Data records —
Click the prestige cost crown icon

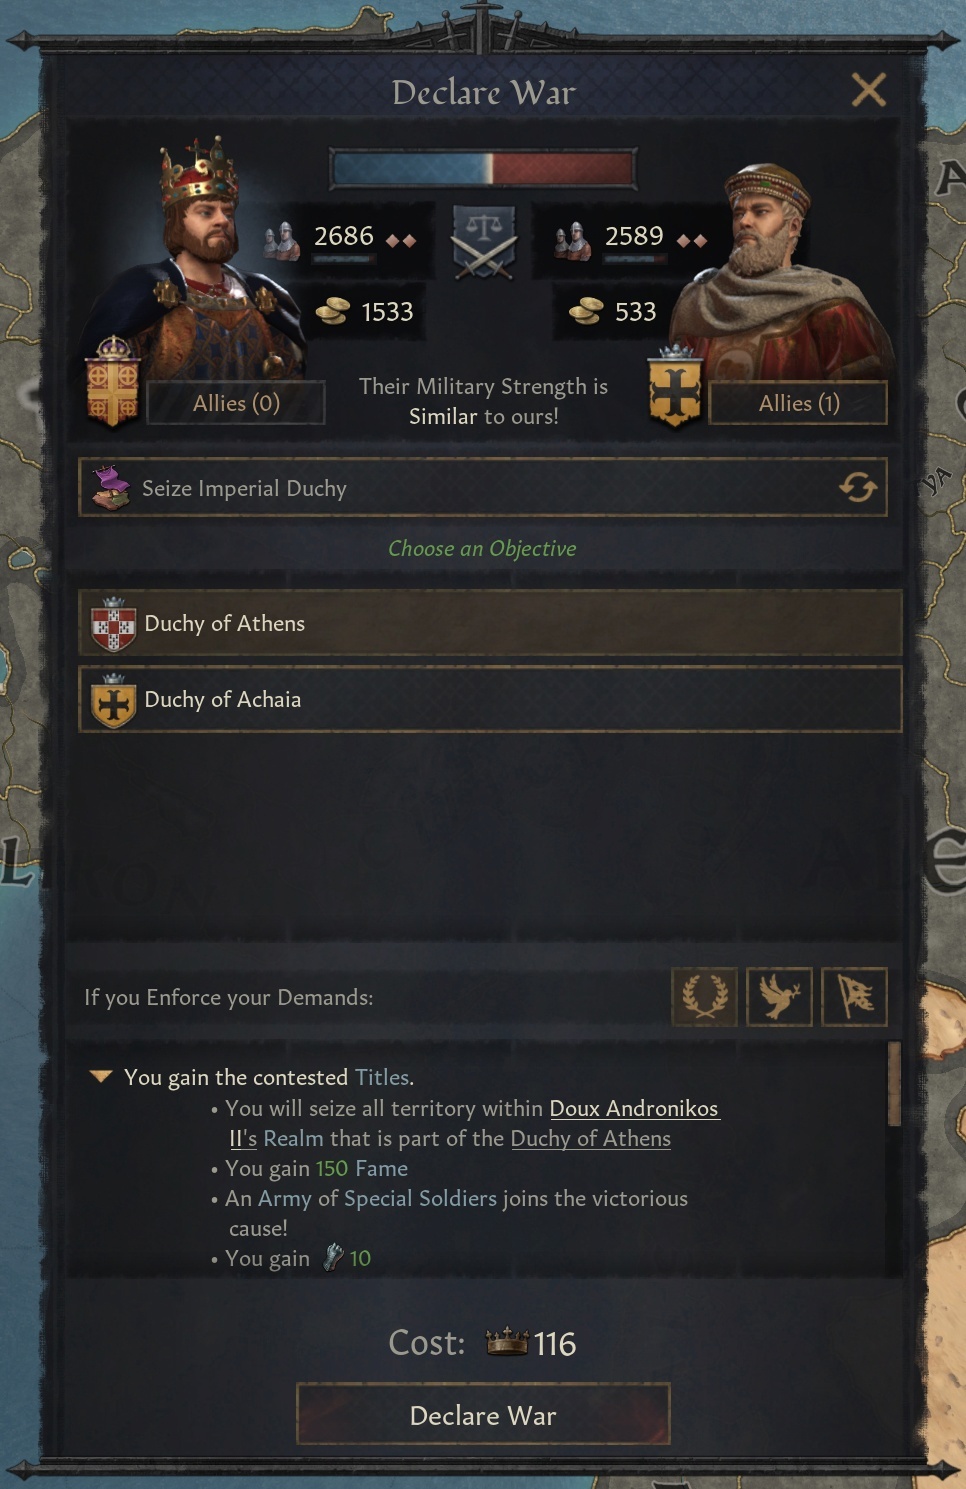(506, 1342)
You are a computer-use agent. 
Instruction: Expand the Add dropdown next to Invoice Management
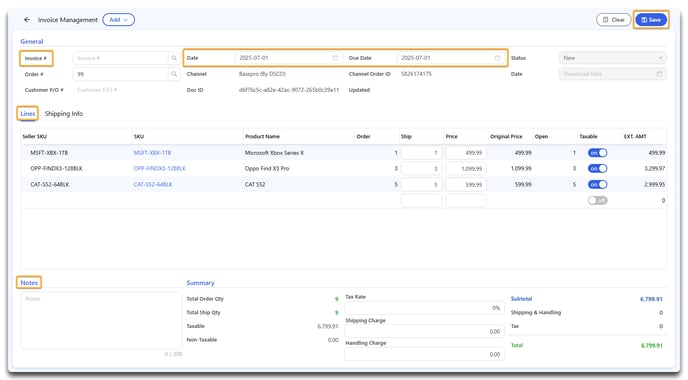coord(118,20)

Problem statement — Would you please write out the entries in full, exactly as they read, but without pictures?

The completed task —
Click the prestige cost crown icon

(506, 1342)
You are a computer-use agent. 
Instruction: Expand the Add dropdown next to Invoice Management
coord(118,20)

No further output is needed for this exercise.